A arte é imensa mas não se compara à grandeza da vida real, fonte de
toda representação. E essa vida, maior do que a arte, é comum a todos. Não se
trata de algo especial no canto do trovador. Ele narra o que existe ao nosso
redor e dentro de nós. O que conta não está confinado à sua vivência, à sua
alma. Está também em nós.
CAPÍTULO III: DESTINO É ARMADILHA
Por isso cuidado, meu bem
Há perigo na esquina
Eles venceram e o sinal
Está fechado pra nós
Que somos jovens
Para abraçar seu irmão
E beijar sua menina na rua
É que se fez o seu braço
O seu lábio e a sua voz
Nascemos para o amor, mas somos surpreendidos pela guerra.
Desperdiçamos nossa vocação dian te da tirania vitoriosa, que impede o
crescimento. A geração do amor é vencida pela ditadura.
CAPÍTULO IV: PROFECIA
Você me pergunta
Pela minha paixão
Digo que estou encantada
Como uma nova invenção
Eu vou ficar nesta cidade
Não vou voltar pro sertão
Pois vejo vir vindo no vento
Cheiro de nova estação
Eu sinto tudo na ferida viva
Do meu coração
A aventura leva à esperança de superação. O desconhecido é a
passagem para um mundo novo, diverso da herança da repressão. O Mal vai passar,
graças ao Tempo, à tendência irreversível de mudança e à disposição de abraçar
o novo.
CAPITULO V: AMARGO BALANÇO
Já faz tempo
Eu vi você na rua
Cabelo ao vento
Gente jovem reunida
Na parede da memória
Essa lembrança
É o quadro que dói mais
Minha dor é perceber
Que apesar de termos
Feito tudo o que fizemos
Ainda somos os mesmos
E vivemos
Ainda somos os mesmos
E vivemos
Como os nossos pais
Nossos ídolos
Ainda são os mesmos
E as aparências
Não enganam não
Você diz que depois deles
Não apareceu mais ninguém
Você pode até dizer
Que eu tô por fora
Ou então
Que eu tô inventando
Mas é você
Que ama o passado
E que não vê
É você
Que ama o passado
E que não vê
Que o novo sempre vem
Estamos presos ao passado, apesar das promessas de mudança,
dos sinais explícitos da superação. Nós somos a âncora desse navio atolado no
cais.
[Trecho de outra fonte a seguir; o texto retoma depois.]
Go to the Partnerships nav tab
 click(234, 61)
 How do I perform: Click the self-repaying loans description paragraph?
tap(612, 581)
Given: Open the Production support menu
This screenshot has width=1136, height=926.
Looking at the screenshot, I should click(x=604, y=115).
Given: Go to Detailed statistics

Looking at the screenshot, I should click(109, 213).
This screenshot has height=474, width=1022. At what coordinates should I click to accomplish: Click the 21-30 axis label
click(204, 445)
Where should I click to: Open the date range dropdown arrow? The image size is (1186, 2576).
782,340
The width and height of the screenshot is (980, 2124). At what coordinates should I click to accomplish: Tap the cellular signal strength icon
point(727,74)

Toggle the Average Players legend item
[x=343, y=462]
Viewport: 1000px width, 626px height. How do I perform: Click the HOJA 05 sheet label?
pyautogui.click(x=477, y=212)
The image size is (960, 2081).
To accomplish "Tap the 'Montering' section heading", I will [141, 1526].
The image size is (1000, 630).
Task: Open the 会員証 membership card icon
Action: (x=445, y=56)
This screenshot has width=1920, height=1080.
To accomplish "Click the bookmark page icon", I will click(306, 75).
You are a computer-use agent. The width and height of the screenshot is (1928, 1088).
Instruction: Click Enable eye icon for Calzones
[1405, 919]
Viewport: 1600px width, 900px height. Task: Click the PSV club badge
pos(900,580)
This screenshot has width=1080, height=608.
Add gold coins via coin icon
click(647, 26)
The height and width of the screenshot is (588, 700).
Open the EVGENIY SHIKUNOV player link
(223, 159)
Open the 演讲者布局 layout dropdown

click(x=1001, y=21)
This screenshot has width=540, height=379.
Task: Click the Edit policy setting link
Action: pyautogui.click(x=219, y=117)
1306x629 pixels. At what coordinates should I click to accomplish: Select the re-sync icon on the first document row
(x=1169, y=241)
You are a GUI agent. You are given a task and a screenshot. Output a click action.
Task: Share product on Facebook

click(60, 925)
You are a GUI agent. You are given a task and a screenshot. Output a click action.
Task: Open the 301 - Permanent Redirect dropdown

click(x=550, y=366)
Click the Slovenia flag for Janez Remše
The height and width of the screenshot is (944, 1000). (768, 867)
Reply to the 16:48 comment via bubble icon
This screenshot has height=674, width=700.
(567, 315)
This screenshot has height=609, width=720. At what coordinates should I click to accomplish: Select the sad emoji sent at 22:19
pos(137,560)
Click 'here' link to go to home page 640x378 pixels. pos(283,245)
Cristalizamos hábitos, como fizeram as gerações passadas, apesar de
sermos tão imbuídos da nossa ideia de revolução. Em vez de nos transformar,
engessamos nossas descobertas e fomos atropelados pelo Tempo. Repetimos o erro
das gerações passadas, tão combatidas. Essa é talvez a bofetada mais estridente
desta grande canção..
CAPÍTULO VI: A LIÇÃO DO PASSADO
Hoje eu sei
Que quem me deu a ideia
De uma nova consciência
E juventude
Tá em casa
Guardado por Deus
Contando o vil metal
Minha dor é perceber
Que apesar de termos
Feito tudo, tudo
Tudo o que fizemos
Nós ainda somos
Os mesmos e vivemos
Ainda somos
Os mesmos e vivemos
Ainda somos
Os mesmos e vivemos
Como os nossos pais
O trovador não poupa sua ascendência e adverte a geração com
a lição deixada pelo passado: quem achou que mudava acabou sucumbindo. É
preciso descobrir essa realidade dura para abrir-se definitivamente para a
transformação, abandonando o que nos deixa atrasados para sempre.